Pour qu’une croisade morale fonctionne, il faut un ennemi. Le PMRC produisit une liste de 15 titres à bannir absolument pour les enfants. Cette liste diffusée dans la presse devint connue sous le nom de « The Filthy Fifteen ». Prince, Madonna, Judas Priest, Cindy Lauper, Def Leppard, AC/DC, Motley Crüe s’y côtoient. Mrs Gore et le PMRC ont multiplié les éditos dans les journaux. Ils envoyèrent des lettres à 62 labels pour leur intimer de ne plus sortir d’oeuvres au contenu immoral. A défaut, il était proposé une signalétique semblable à celle adoptée pour le cinéma. « S » si les paroles évoquent le sexe, « D » si elles parlent de drogues, « V » si elles décrivent la violence et « O » si elles abordent des thèmes occultes. Seuls sept labels répondirent, par la négative qui plus est. Le PMRC proposa également de créer des panels pour définir les standards de l’industrie musicale. Après publication de ces revendications dans le Washington Post, les disques et les revues rock disparurent des étalages de certaines chaînes de magasins.

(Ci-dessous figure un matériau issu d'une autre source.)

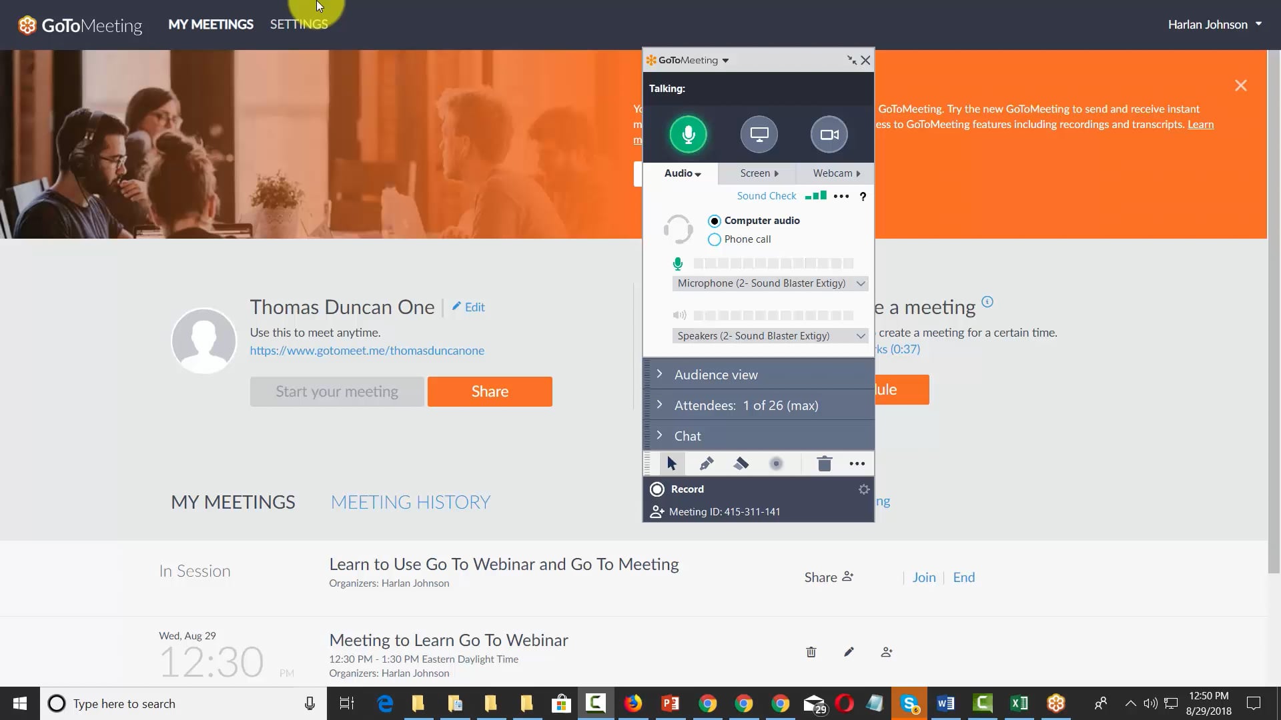1281x720 pixels.
Task: Click the trash icon to clear drawings
Action: click(824, 463)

la-folle-histoire-du-sticker-parental-advisory

Alertées par l’écho considérable dans l’opinion publique, 19 maisons de disque décidèrent de mettre en place la mention « Parental Guidance : Explicit Lyrics. », qui fut rapidement renommée « Parental Advisory ». Zappa, dans son livre « The Real Frank Zappa Book » (1988), propose une autre explication au fait que l’industrie musicale cède. Deux jours avant cette décision, une commission sénatoriale débattait sur la mise en place d’une taxe sur les cassettes audio et vidéo vierges au motif qu’elles encourageaient le piratage. Parmi les sénateurs qui ont enterré le projet de loi, ce cher Al Gore. Selon cette version, l’inflexion des maisons de disque serait le résultat d’une négociation en sous-main.

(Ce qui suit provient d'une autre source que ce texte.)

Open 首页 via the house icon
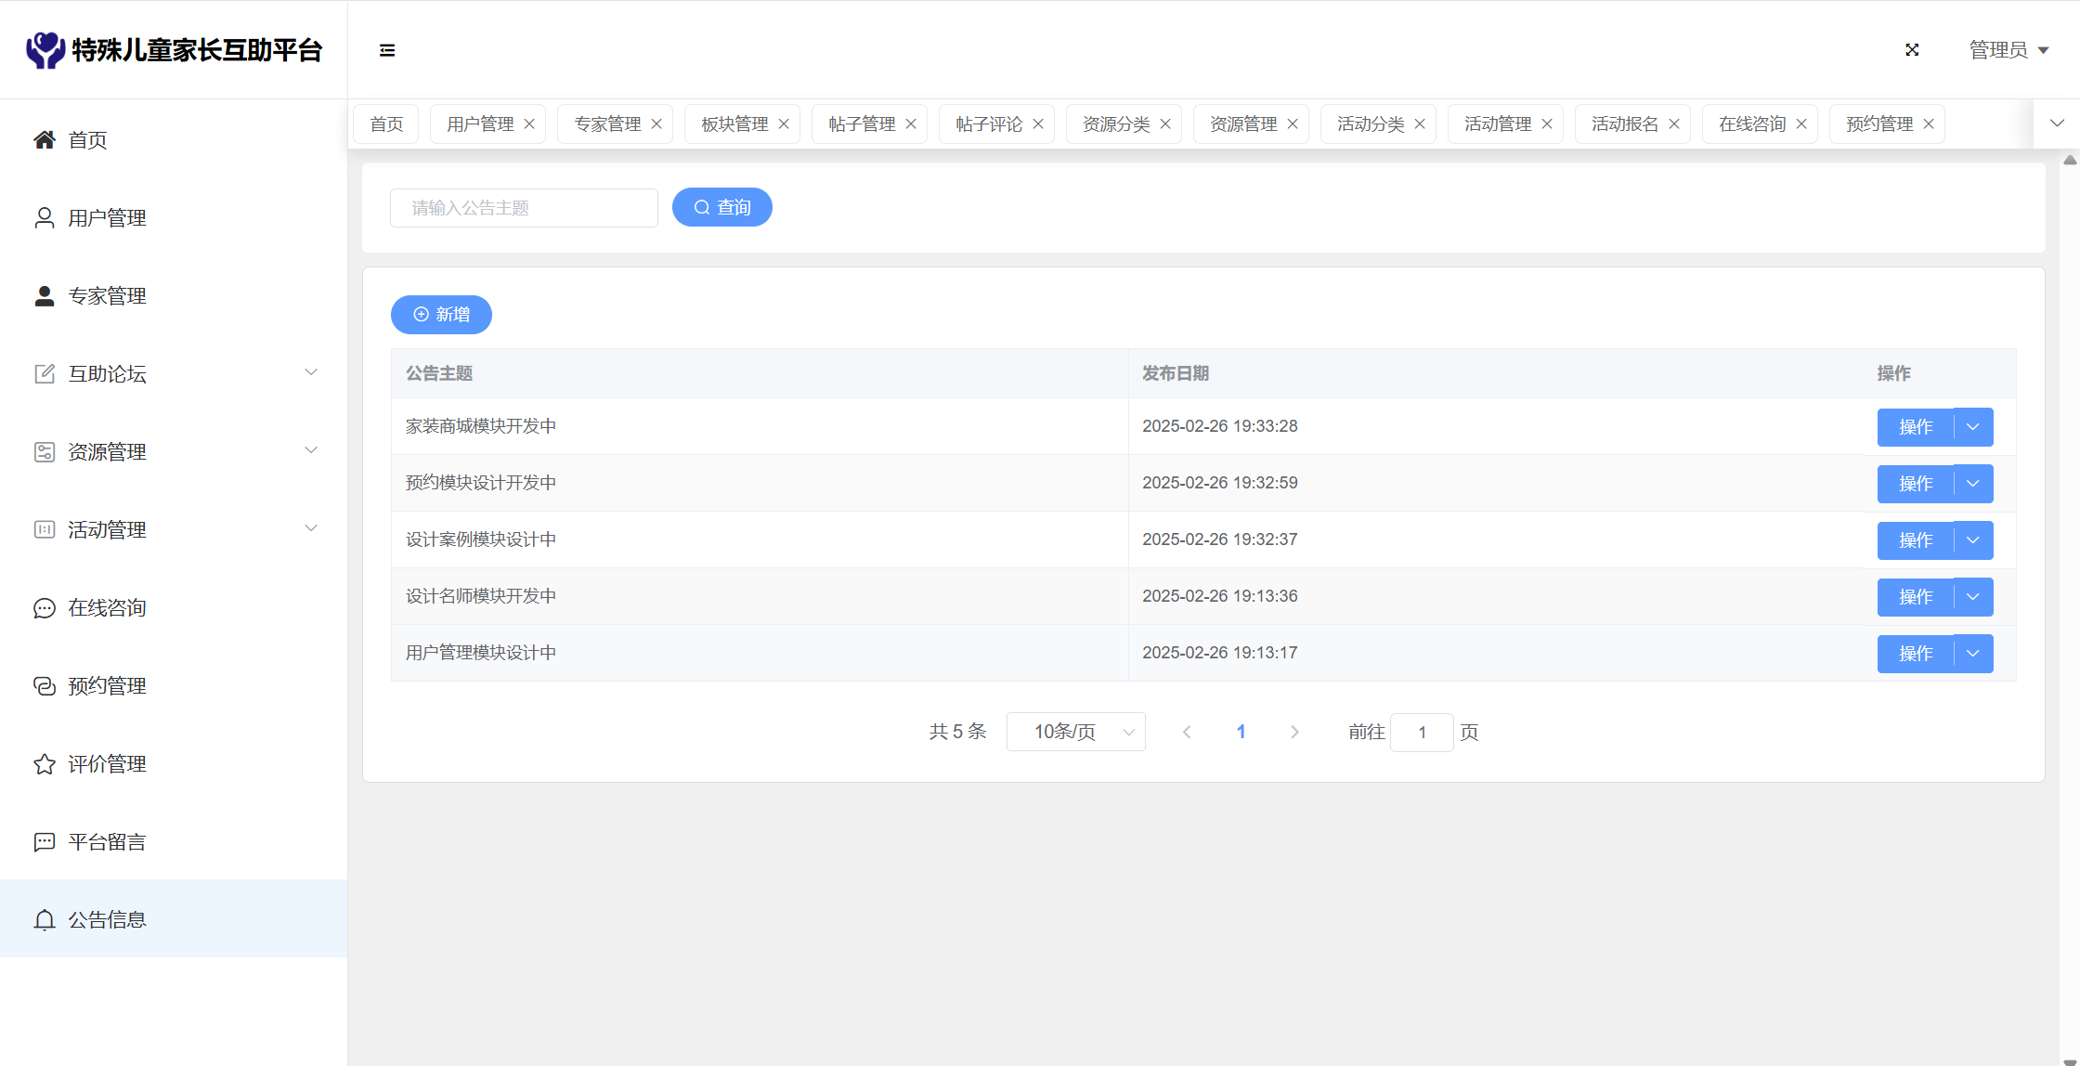Screen dimensions: 2080x1066 [x=45, y=140]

Avant même que la mesure ne soit appliquée, le Sénat a décidé d’auditionner publiquement des musiciens au sujet du contenu inapproprié dans certains morceaux de rock. Les sénateurs souhaitaient débattre lors d’un forum de la légitimité de contrôler le « porn rock », comme ils l’appelèrent. En réalité, pas de consultation démocratique mais un procès à charge afin de justifier la mise en place d’une classification. A la défense, John Denver, Dee Snider et Frank Zappa ont été auditionnés. Ils défendirent ardemment la liberté d‘expression. Zappa, le situationniste à poil long, fit montre de son impertinence habituelle et affirma avec force que l’initiative du PMRC n‘était qu’un programme de surveillance morale chrétien. Ultime pied de nez, il fit de cette mésaventure un album «Frank Zappa Meets the Mothers of Prevention », jeu de mot avec le nom de son groupe les Mothers of Invention. Le disque comprend le collage « Porn Wars » contenant des extraits sonores des fameuses auditions devant le Sénat. Snider, le chanteur du groupe heavy metal Twisted Sister à la  crinière blonde, mis l’accent sur le problème de l’interprétation des paroles. Tipper Gore avait affirmé que «Under the Blade»  était une chanson dangereuse parlant de bondage et de sado-masochisme. Snider expliqua que la chanson parlait en réalité de la peur des opérations chirurgicales. John Denver, l’activiste folk, fit de même à propos de son hit « Rocky Mountain High ». Accusé de faire l’apologie de la drogue, il déclara que son morceau dépeint en réalité les joies du camping entre potes sous un ciel étoilé. Difficile de discerner la stratégie de défense des musiciens de leurs intentions réelles lors de la création des œuvres. Mais ils mirent le doigt sur la question essentielle : qui a le droit de décider du sens d’un texte et s’il doit être accessible ou pas ? Sans se démonter, Denver compara cordialement l’initiative du PMRC à l’oppression nazie.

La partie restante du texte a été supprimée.